Moving to the other side of the Atlantic, US stocks rose sharply higher today after US weekly jobless claims data from the Labor Department came in far ahead of expectations.
The report showed a much bigger than expected drop in initial applications for unemployment benefits, which fell 37,000 to 391,000 last week, suggesting that the job market recovery is picking up speed.
Likewise, today’s GDP data also topped forecasts with the Commerce Department revising its GDP growth estimate for the second quarter from 1 percent to 1.3 percent, givign another boost to US stocks.
The Dow Jones Industrial Average (DJIA) rallied 238 points (2.2 percent) to reach 11,257 in morning trade in New York, while the broader S&P 500 index climbed 16.5 points (1.4 percent) to 1,165.

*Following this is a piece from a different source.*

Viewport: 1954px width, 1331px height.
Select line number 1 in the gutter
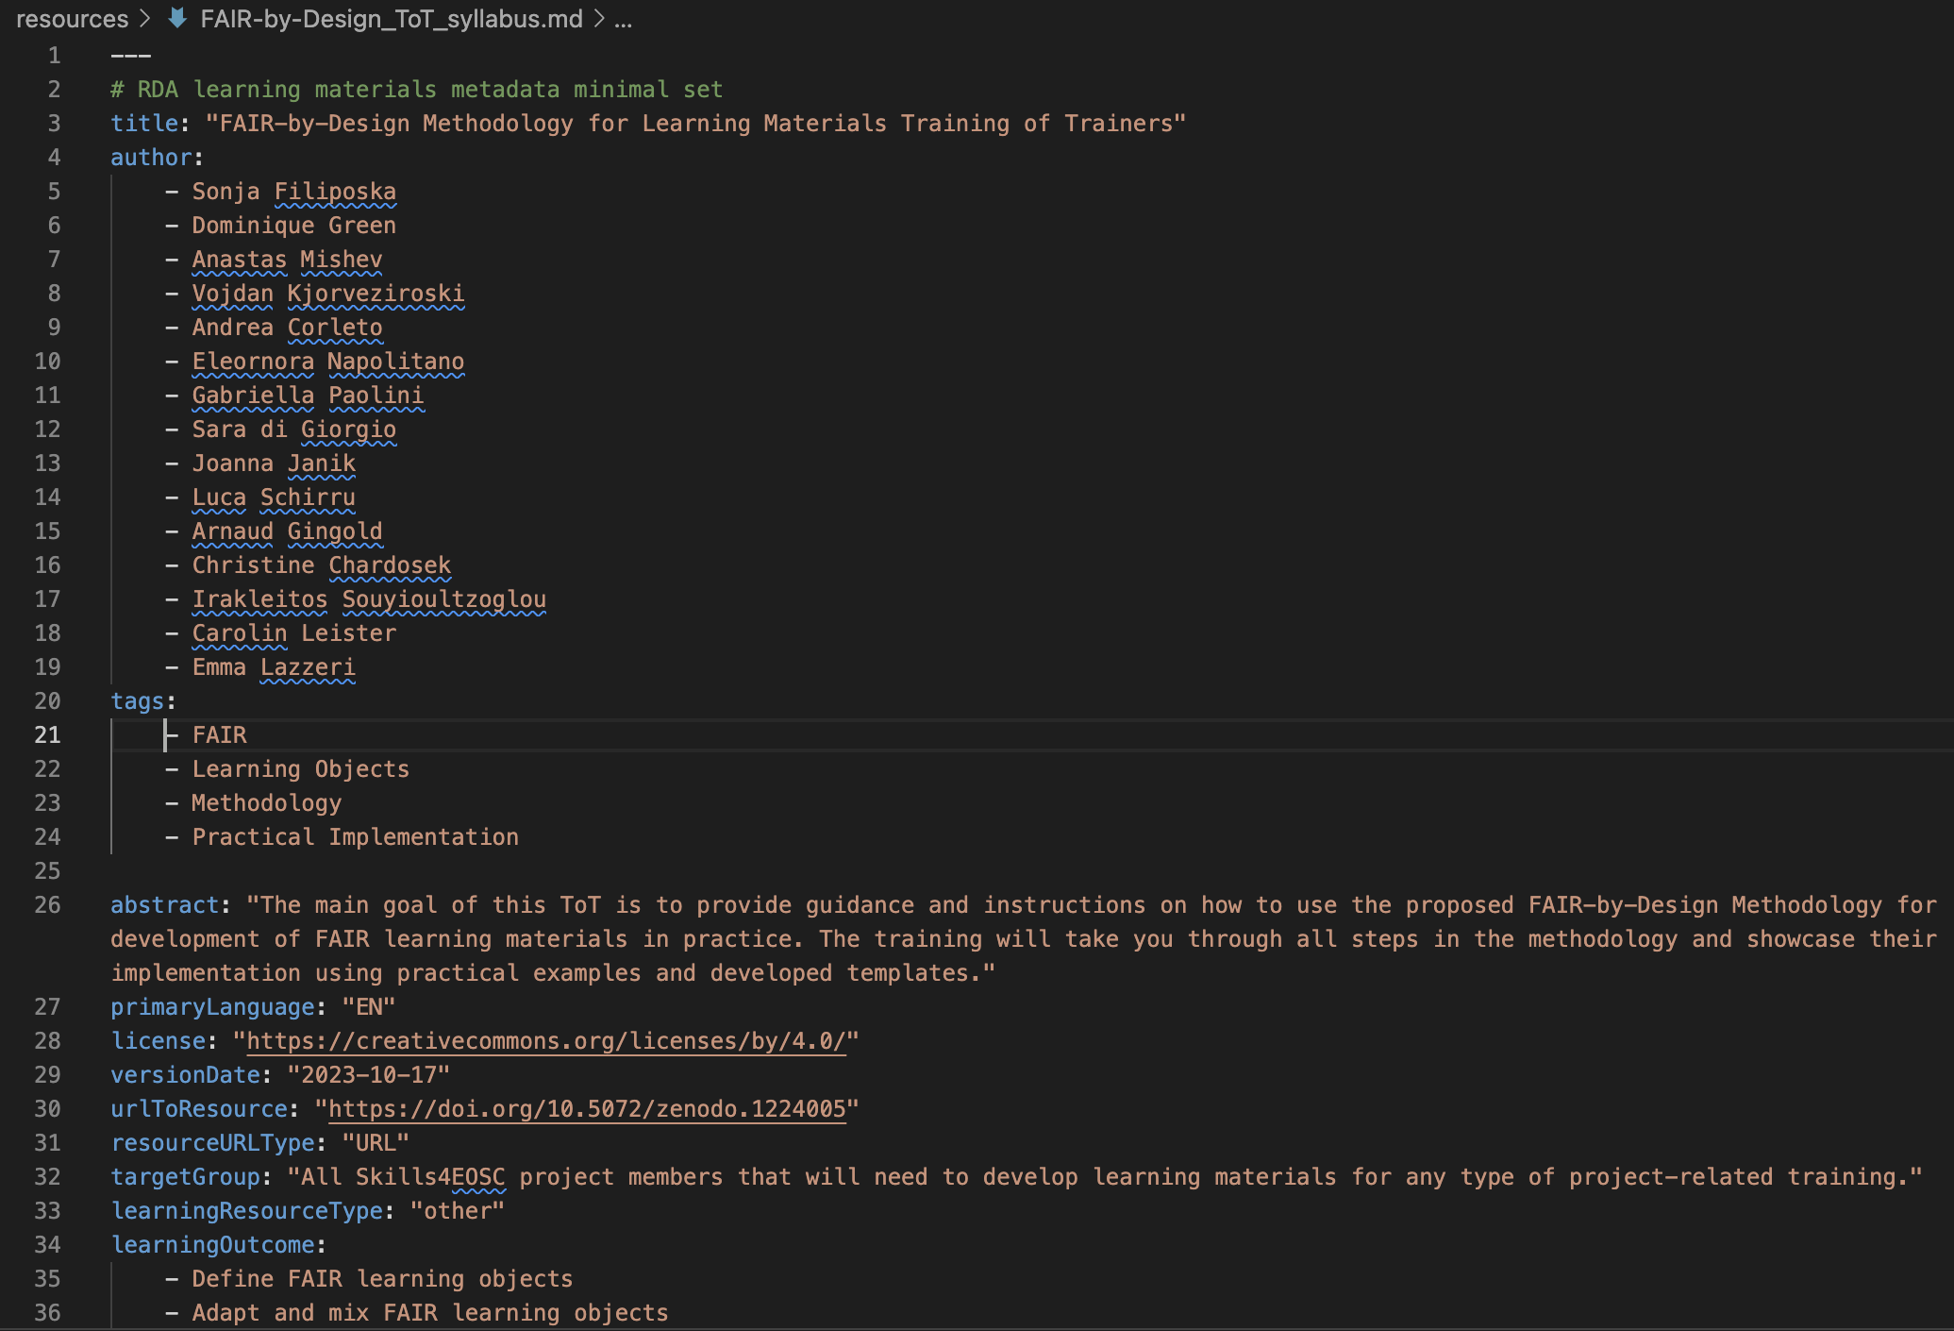(53, 55)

Today’s macroeconomic calendar in the US will also feature an update on existing home sales for August from the National Association of Realtors. Analysts polled by Bloomberg are expecting to see a 2 percent decline following a 1.3 percent decrease in August.
UK corporate news
Back in the UK, today’s corporate updates included a statement from interdealer broker ICAP (LON:IAP), which reported that group revenues in the six months to end-September expected to be marginally ahead of the same period of 2010.
The group added that its full year performance remains broadly in line with its expectations.
ICAP expects the recent high levels of volatility in financial markets to continue for the rest of the year.
“We remain confident that the diversity of our products and services will continue to assist our customers around the world to do business and reduce risk in these uncertain times,” said chief executive of ICAP Michael Spencer.
Compass Group (LON:CPG) also told investors that its expectations for its full year performance remain unchanged following a good performance in the fourth quarter, for which it expects to report a 4 percent organic growth.
For the full year, including the contribution from acquisitions, constant currency revenue growth is expected to be around 9 percent and organic revenue growth is expected to be around 5 percent, said Compass.
Moving to the banking sector, HSBC (LON:HSBA) has agreed to sell its retail banking business in Chile to Banco Itaú Chile. The value of the gross assets to be disposed of was US$20m at 31 August 2011.
The sale is expected to be approved in the final quarter of the year.
In oil and gas, BG Group (LON:BG.) has signed a heads of agreement with Gujarat State Petroleum Corporation for the long-term supply of up to 2.5 million tonnes per annum of Liquefied Natural Gas (LNG).